Using sir in a greeting sounds very formal. It gives extra status or importance to the person you are talking to and there are several situation where you might hear it.
One of the most common situations is in the service industry: it could be a hotel receptionist to a guet, a waiter talking to a customer in a restaurant, or it could be in a shop – anywhere where people are dealing with customers or clients. If you were speaking to a woman, you wouldn’t say sir, you would say madam.
Good morning, sir. It’s a real honour to have you here.
The situation this makes me think of is of greeting a VIP: perhaps a very important politician or leader who you meet. In some cases, people use it when they are greeting someone much older than they are, as a sign of respect. Or you may occasionally hear it used in the workplace, where employees want to show respect for their superiors. As you listen to this clip, again note how only the employee uses the word sir.

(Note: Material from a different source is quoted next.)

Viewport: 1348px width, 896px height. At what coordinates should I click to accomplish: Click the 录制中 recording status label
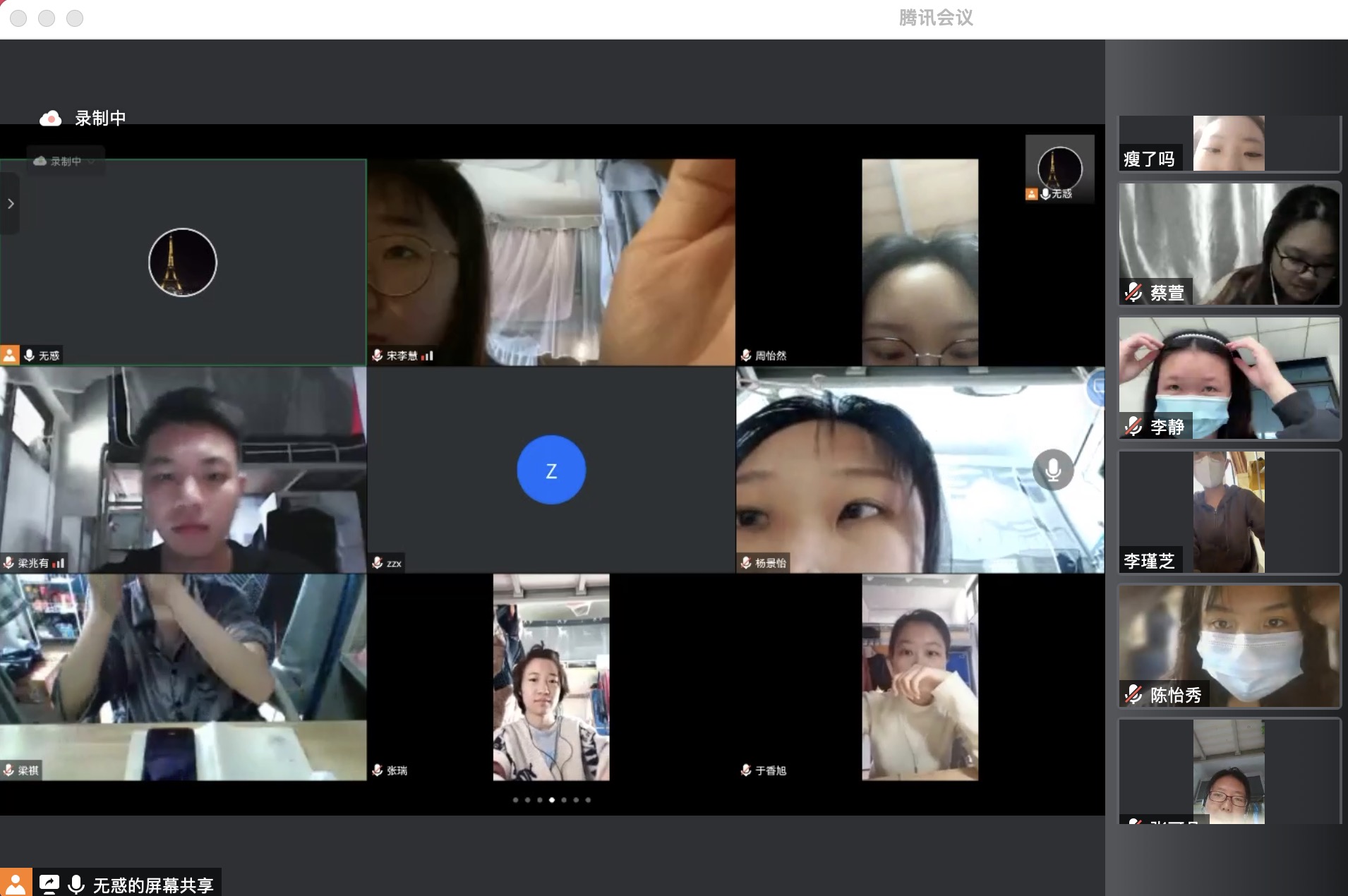pos(101,118)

Employee: Good morning, Mr. August.
Mr. August: Hello, James. How are you?
Employee: I’m very well, thank you. How are you?

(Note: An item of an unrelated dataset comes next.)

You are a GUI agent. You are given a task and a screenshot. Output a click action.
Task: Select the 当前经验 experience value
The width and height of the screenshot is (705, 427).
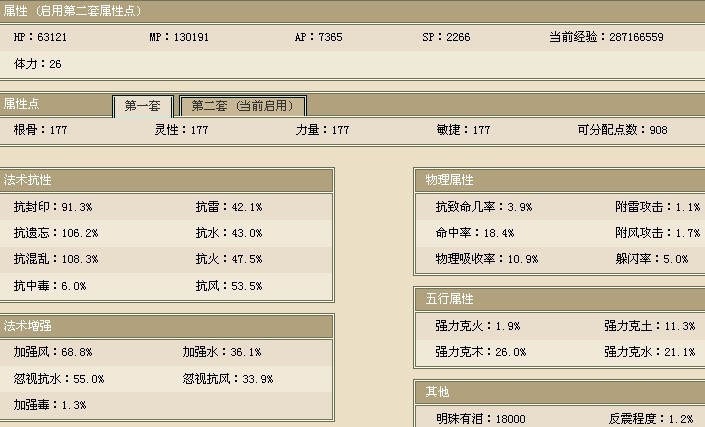pos(606,37)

Mr. August: Fine, thank you.
So words that are longer tend to sound more formal and polite, while shorter, abbreviated words are more likely to sound informal and friendly.

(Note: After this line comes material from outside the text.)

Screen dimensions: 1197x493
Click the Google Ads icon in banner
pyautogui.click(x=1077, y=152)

So, I would like to sum up the language in greeting as show below
- Good (morning/afternoon/everning) sir/madam, Mr./Mrs./Miss/Ms.
Things you might say when greeting someone in a formal context
- How are you?
- It’s lovely to see you again!
- It’s been a long time, hasn’t it?
- How are things with you?
Examples of situations where you might use formal greetings
- Working in the service industry: e.g. a restaurant, hotel, travel agent.
- Greeting someone older than you.
- At work, when speaking to your superiors.
- Meeting a VIP: e.g. a politician.
- Being polite to someone you don’t know very well.